Entries supplied Start Marker

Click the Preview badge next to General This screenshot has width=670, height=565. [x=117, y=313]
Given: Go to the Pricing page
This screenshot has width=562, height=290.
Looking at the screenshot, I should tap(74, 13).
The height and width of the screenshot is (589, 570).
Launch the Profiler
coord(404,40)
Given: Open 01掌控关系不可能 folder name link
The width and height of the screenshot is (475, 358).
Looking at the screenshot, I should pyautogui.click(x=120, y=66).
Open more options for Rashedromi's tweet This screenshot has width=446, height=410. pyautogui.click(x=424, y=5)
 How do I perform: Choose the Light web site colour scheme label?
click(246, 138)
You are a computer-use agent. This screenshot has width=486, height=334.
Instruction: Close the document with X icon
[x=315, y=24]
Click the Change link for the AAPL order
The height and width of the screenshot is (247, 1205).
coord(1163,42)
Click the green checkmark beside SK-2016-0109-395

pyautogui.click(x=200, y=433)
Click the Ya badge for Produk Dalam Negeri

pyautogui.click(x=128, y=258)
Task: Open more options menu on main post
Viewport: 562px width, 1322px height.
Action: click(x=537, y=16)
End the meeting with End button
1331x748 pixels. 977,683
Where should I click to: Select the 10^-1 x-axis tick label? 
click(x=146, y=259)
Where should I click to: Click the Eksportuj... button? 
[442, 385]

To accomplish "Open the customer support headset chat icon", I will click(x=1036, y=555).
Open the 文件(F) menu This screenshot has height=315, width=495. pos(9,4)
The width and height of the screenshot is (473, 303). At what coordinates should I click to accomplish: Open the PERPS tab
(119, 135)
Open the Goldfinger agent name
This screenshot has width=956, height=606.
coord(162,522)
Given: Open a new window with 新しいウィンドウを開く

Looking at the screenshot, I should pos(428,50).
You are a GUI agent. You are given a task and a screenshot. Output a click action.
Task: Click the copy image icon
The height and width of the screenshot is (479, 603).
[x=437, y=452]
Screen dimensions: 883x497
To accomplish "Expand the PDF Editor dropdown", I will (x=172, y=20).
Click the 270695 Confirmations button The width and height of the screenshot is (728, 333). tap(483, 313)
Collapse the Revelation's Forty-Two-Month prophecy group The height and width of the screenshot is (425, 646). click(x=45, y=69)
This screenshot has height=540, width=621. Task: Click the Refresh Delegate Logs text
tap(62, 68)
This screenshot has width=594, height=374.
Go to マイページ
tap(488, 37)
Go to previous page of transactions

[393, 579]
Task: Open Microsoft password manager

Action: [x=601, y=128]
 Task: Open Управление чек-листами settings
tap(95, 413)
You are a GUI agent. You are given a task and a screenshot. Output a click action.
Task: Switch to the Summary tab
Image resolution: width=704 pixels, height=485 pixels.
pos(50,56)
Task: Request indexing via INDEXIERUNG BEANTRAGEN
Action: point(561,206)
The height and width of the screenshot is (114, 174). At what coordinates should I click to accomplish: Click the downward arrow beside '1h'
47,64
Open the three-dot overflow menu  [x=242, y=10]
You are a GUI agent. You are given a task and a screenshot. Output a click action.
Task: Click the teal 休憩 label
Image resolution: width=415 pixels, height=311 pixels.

Entries supplied End Marker

» **Exercise directions**: Scanning the data above, copy out every line where "menu" is found.

» **Result below**:
Task: Open more options menu on main post
Open the 文件(F) menu This screenshot has height=315, width=495. pos(9,4)
Open the three-dot overflow menu  [x=242, y=10]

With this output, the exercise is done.